I was mesmerised by my visit to Mt Ossa back in December 2013, when I took a Swedish friend up there to sleep on the summit. What astonished me, amongst other things, was the beauty of the flowers along the way. (I was also captivated by the brilliant views, of course.) I hadn’t realised December was such a magic month in that area, and vowed I’d return with a better camera and a tripod for mach 2 some day. Unfortunately, it’s taken four years to find the opportunity.
The first part went pretty well, and I was in at Pelion Hut in under three hours, despite my heavy camera gear, and definitely ready for lunch. I hadn’t got away from the carpark until 10 o’clock, so it was not an early lunch. Light drizzle had meant that stops along the way were not really wanted, so I was in need of a good rest as well as a decent feed. I ate my salad roll with gusto. Drizzle changed to steady rain. The world turned dark grey. My spirits are not buoyant enough to deal with that at present. I decided I should turn around and go home, and count this as a good training exercise. I didn’t want anything in this weather other than sulking chez moi with my dog.
I set out for home, but then decided that was silly. Set out for the pass and decided I really didn’t want that either. Such vacillation. To and fro I went with each change off mind, trying to imitate a laden yoyo. In the end, I decided that I should start climbing Pelion Gap, to stop looking so stupid, and to try to warm up with the height gain before I made any big decisions (I was by now freezing with all that sitting around). Once I was underway, I talked myself into believing that I should at least go as far as the pass, even if not the summit, and maybe tomorrow would be more inspiring than today.

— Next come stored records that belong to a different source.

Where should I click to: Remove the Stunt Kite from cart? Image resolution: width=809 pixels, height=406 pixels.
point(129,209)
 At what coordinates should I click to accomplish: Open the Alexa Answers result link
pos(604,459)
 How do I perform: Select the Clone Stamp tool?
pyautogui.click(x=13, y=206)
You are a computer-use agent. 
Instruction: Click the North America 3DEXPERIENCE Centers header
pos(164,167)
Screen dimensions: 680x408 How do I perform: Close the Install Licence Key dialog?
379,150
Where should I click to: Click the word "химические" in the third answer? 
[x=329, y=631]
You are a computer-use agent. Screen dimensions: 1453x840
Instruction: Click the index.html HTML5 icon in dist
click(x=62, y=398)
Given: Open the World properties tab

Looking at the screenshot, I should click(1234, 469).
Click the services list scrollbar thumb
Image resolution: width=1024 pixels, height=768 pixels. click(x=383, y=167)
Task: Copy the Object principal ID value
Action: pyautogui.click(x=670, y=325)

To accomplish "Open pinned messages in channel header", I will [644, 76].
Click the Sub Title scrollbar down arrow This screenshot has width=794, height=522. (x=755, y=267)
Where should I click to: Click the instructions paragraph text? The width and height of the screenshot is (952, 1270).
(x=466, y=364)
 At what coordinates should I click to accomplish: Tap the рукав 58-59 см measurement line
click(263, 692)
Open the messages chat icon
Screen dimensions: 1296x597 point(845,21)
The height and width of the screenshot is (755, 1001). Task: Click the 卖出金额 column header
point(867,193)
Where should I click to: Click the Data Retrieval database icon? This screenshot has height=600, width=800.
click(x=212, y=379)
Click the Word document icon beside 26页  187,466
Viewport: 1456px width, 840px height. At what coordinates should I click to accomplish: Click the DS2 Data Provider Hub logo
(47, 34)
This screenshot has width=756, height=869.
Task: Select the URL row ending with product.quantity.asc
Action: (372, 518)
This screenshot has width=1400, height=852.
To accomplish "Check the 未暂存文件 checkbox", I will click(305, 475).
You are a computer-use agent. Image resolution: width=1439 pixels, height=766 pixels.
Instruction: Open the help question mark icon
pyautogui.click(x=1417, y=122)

I slowed down the pace and ambled up the slope, enjoying the mossy banks beside the little creeklets, flowing happily no doubt due to the rain. The lush forest was pleasant in the misty conditions. Right near the top, just before one bursts out into the more open area, I had the pleasure of encountering a group of six LWC (Launceston Walking Club) members who had camped the previous night at the hut, and had that day climbed Ossa in the mist. In answer to my query about flowers, they reported that if I went high enough, I would find some (I had been deeply disappointed by the lack of them lower down – part of my general despondence). It was lovely to see people I know and to get warm hugs – and inspiriting to be told the flowers I wanted were to be found after all.
I didn’t stop at the gap, but kept climbing through the drizzle, in search of flowers. I found, I saw, I photographed. A strong wind joined the rain, and it was far from pleasant – and my socks and shoes were pretty sodden – but I was completely happy once I saw the colours of the scoparia flowers I had come for. I managed to find a sheltered spot for my tent – not easy when you’re so high with wind gusting from every direction, or so it seemed – and, in between photographing flowers and sunset, cooked and ate dinner in the protection of my tent.
The sky was not colourful at sunrise (or sunset), although the golden rays of dawn lit the flowers beautifully. I have to admit I was SORELY tempted to stay in my warm sleeping bag and not venture into the frost outside, donning wet socks and shoes to do so, but I told myself I’d gone to a lot of effort to be here, and that really, it would be dumb to stay in my tent. I begrudgingly roused myself and put on every layer of clothing I possessed, wiped away the coating of frost on the tent, and got on with the day’s business. Of course, I was glad I did. One can stay in a warm bed almost any time, but one can only get up and witness sunrise on Tasmania’s highest mountain on very few occasions of one’s whole life. And life, I know, is a privilege not to be squandered.